La noche avanza. Alberto te advirtió ayer que os esperaba un día bastante largo. Hoy tendrás que trabajar. No quieres fallarle, no quieres defraudarle. Les debes mucho, a los dos, como para ser un lastre. Cuando te despiertes escucharás lo que te tienen que contar, aprenderás lo que tienes que hacer y serás útil. Formarás parte de esto.

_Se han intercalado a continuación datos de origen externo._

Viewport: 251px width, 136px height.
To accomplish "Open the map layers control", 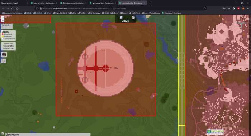I will pyautogui.click(x=4, y=61).
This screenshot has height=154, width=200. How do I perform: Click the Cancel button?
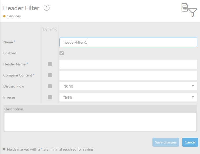190,142
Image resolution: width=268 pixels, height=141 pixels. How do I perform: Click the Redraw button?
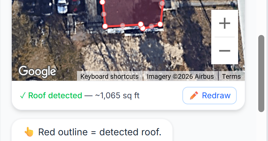(x=210, y=96)
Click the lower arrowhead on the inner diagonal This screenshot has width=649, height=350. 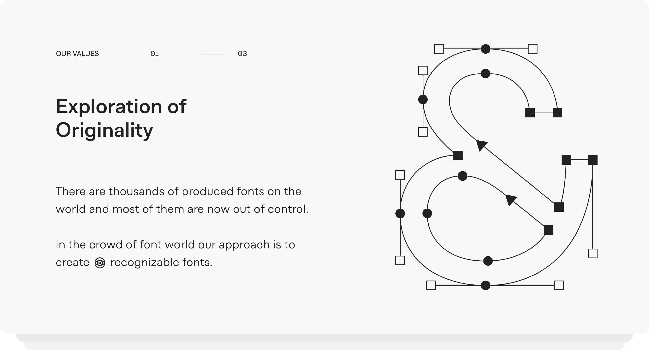pos(511,200)
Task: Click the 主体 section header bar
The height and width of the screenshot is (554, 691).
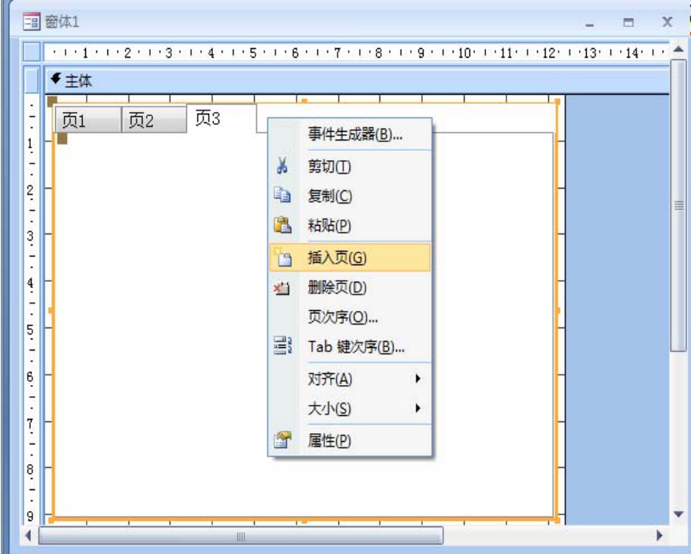Action: tap(355, 80)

Pero antes tienes que dormirte. Hoy The Cure no vienen para provocarte un sueño angustioso. Te gustaría dormirte así, como un niño asustado, pero no puedes. Recuerdas otra canción. En tu cabeza comienza el punteado de Enter Sandman de Metallica. Otro ritmo pausado, constante, potente. Te vas meciendo con sus guitarras, con el ritmo de la batería. Empiezas a imaginarte monstruos en tu armario, bajo tu cama. Monstruos amables que solo quieren impedirte dormir.
Le pides a Dios que mañana sea un buen día. Le pides que proteja tu alma y las de Salvador y Alberto de todo lo que hay ahí fuera. Y con esas plegarias te vas durmiendo. Primero cierras un ojo. El punteado de Enter Sandman se repite en tu cabeza. Luego el otro. Se acaba la noche.